### Kutipan Bacaan

►

Tulisan ini bukan makalah. Tapi, sekadar curhat kecil-kecilan tentang pengalaman saya hingga bisa menulis artikel dan buku.
Keinginan untuk bisa menulis artikel di media cetak, sudah ada sejak saya mulai masuk ke UIN (dulu IAIN) Bandung, tahun 2002. Sejak keluar dari pesantren persatuan Islam No. 19 Garut, saya mencoba mendaftarkan diri ke jurusan Jurnalistik di UIN Bandung. Tapi, tidak lulus. Malah lulus pada jurusan Bimbingan dan Penyuluhan Islam. Ada perasaan sedih dan kecewa saat itu, karena tidak lulus masuk Jurnalistik.
Pikirku, keinginan untuk menjadi penulis akan sirna ketika tidak masuk jurusan Jurnalistik.
Ketika perkuliahan sudah berjalan beberapa tahun, hasrat untuk menulis artikel di media cetak muncul kembali. Tepatnya, ketika mengikuti mata kuliah Kaifiyat Mujadalah dan Ilmu Mantiq yang diampu Dr. H. Aef Kusnawan, M.Ag.
Waktu itu, beliau adalah dosen muda yang telah berkarya untuk mengharumkan fakultas Dakwah dengan artikel dan buku yang diterbitkan penerbit buku dan media cetak. Ia, pada waktu itu memotivasi saya dan mahasiswa lain untuk menulis dan mengirimkannya ke media cetak. Dengan embel-embel akan mendapatkan nilai A pada mata kuliah yang diampunya, saya tertantang untuk menulis dan mengirimkannya ke Koran.
Alhamdulillah, pada bulan Desember 2004, artikel saya yang pertama kali ditulis dan dikirim diterbitkan Koran Galamedia. Bangga sekali waktu itu, meskipun hanya dibayar 30 ribu oleh Galamedia karena tertera nama Sukron Abdilah.
Sejak saat itu, saya giat menulis artikel dan mulai meminta bimbingan kepada kang Aef Kusnawan. Hanya untuk bimbingan menulis, saya rela berjalan kaki dari Manisi ke rumahnya, yang berada di atas awan. Hahaha
Ia tidak merendahkan tulisan, tapi mengarahkan tulisan agar lebih punya sudut pandang. Saya merasa asyik dibimbing kang Aef Kusnawan, sehingga muncul semangat agar terus memperbaiki kualitas tulisan.
Sepenggal cerita di atas adalah perjalanan saya mengarungi dunia penulisan.

◄

### Data Sumber
►

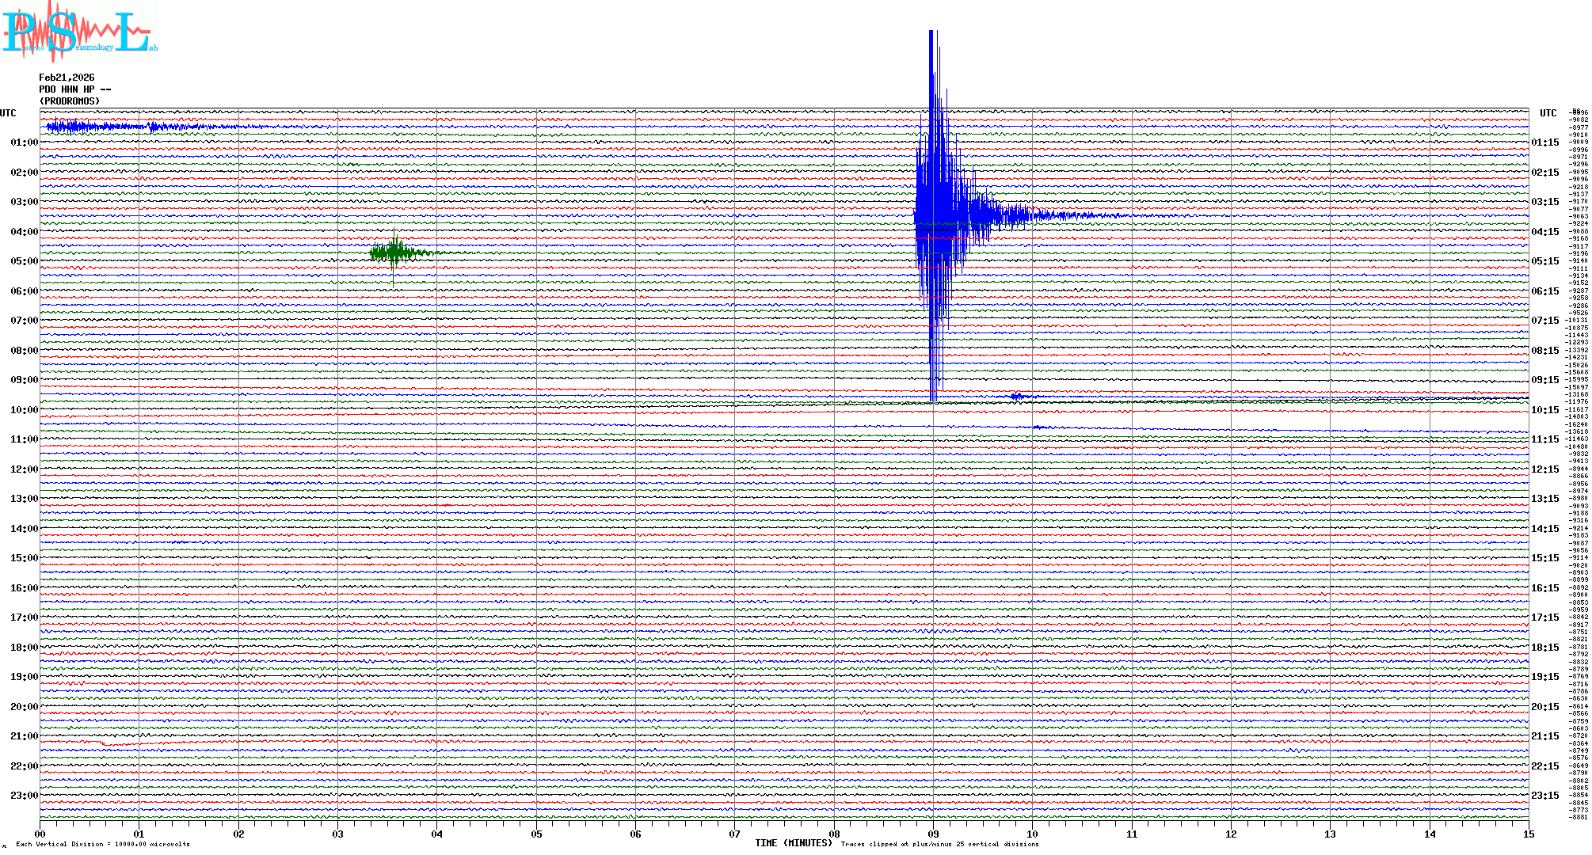Click the traces clipped footnote text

◄

### Soal Latihan
Berdasarkan kutipan bacaan tentang pengalaman menulis, jelaskan dalam satu sampai tiga kalimat mengapa penulisnya merasa "tertantang untuk menulis dan mengirimkannya ke Koran". Baris-baris data di atas merupakan bahan tersendiri yang terpisah dari kutipan bacaan.

### Jawaban Latihan
Dosen pengampu mata kuliah Kaifiyat Mujadalah dan Ilmu Mantiq, Dr. H. Aef Kusnawan, M.Ag., memotivasi penulis dan mahasiswa lain untuk menulis serta mengirimkan tulisan ke media cetak. Ia juga menjanjikan nilai A pada mata kuliah yang diampunya.